Mr Poynor said the PCT was now engaged with the trust’s clinical governance and working to ensure care continued to improve.

Healthcare Commission chief executive Anna Walker said: ”These were appalling standards of care, and we don’t often use that phraseology.”

She said: ”We had no idea Monitor’s board was looking at this trust, none. I discovered by accident after they had taken the decision. That is why it has been so important to have a [new] process in place.”

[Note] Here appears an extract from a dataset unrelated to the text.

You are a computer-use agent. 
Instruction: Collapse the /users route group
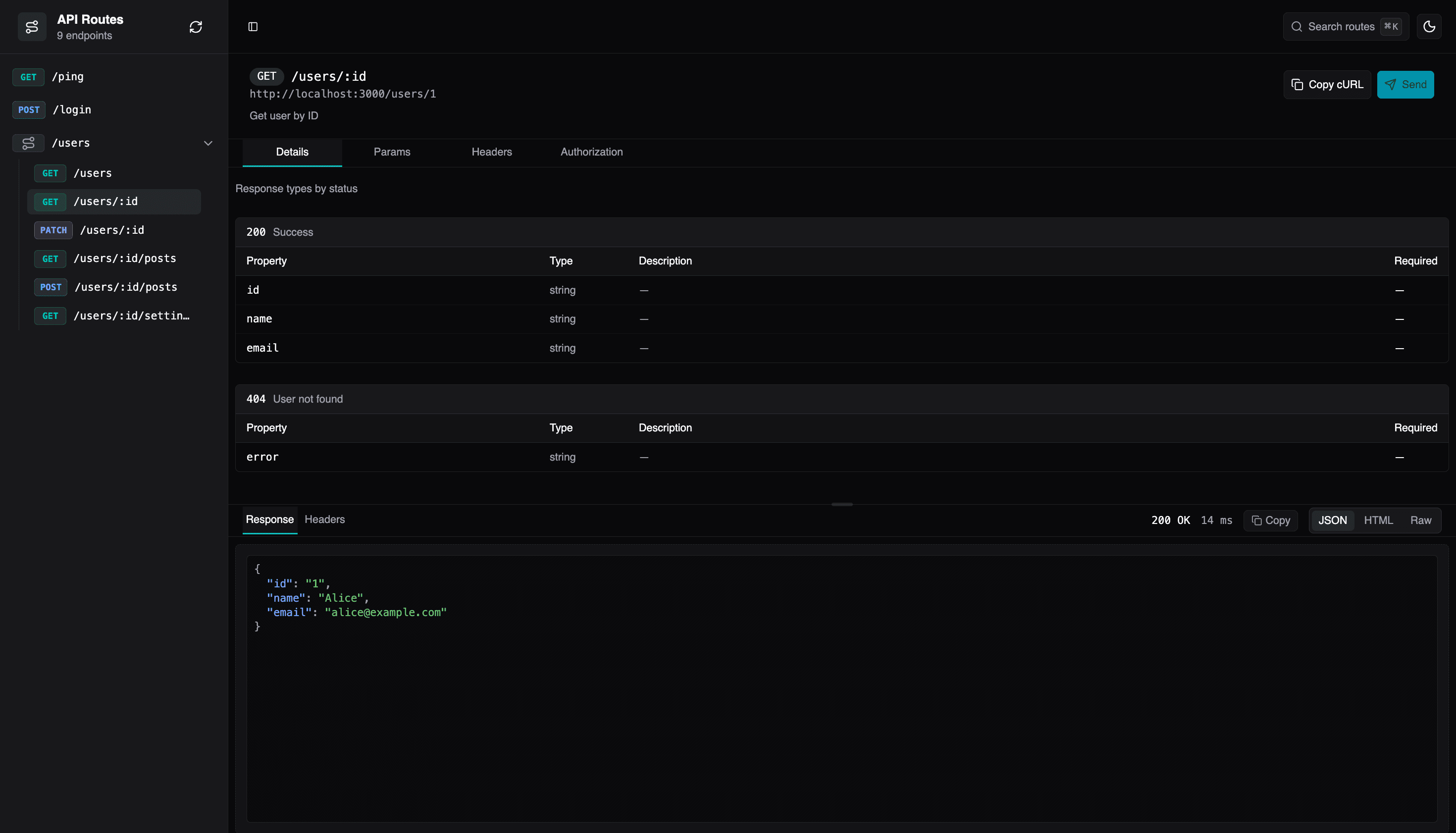(208, 143)
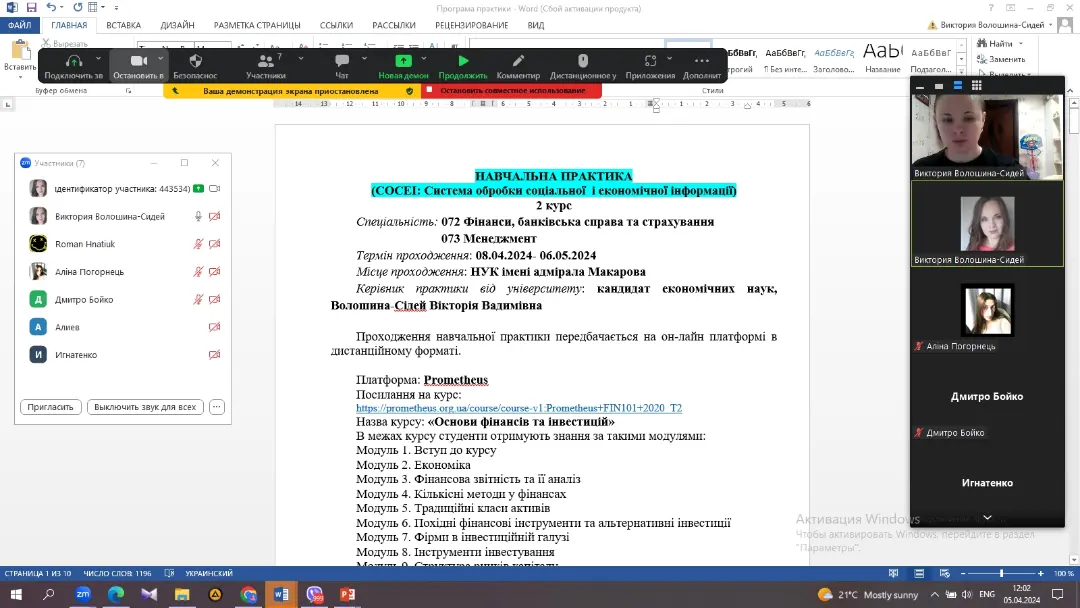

The report prompted health secretary Alan Johnson to apologise to patients and order an independent review of the trust’s accident and emergency services. He said: ”I would urge every manager and clinician to digest [the report’s] findings to ensure that these events are never repeated.”

Emergency failings

  • Receptionists performed accident and emergency triage
  • Just one consultant covering A&E for three months
  • Minor illness patients prioritised over serious ones to avoid four-hour waiting breaches
  • Emergency patients left in ”dumping grounds” after admission
  • Nurses not trained to use cardiac monitors
  • Patients left in wet or soiled sheets
  • Surgical patients overseen only by newly qualified doctors at night
  • Board meetings dominated by finance, targets and foundation status
  • Deaths deemed to be ”predictable” were not
  • Some trauma patients left in a ”no man’s land” between wards
  • Resuscitation trolleys unchecked and with out of date medication
  • Patients left ”nil by mouth” for several days after cancelled operations.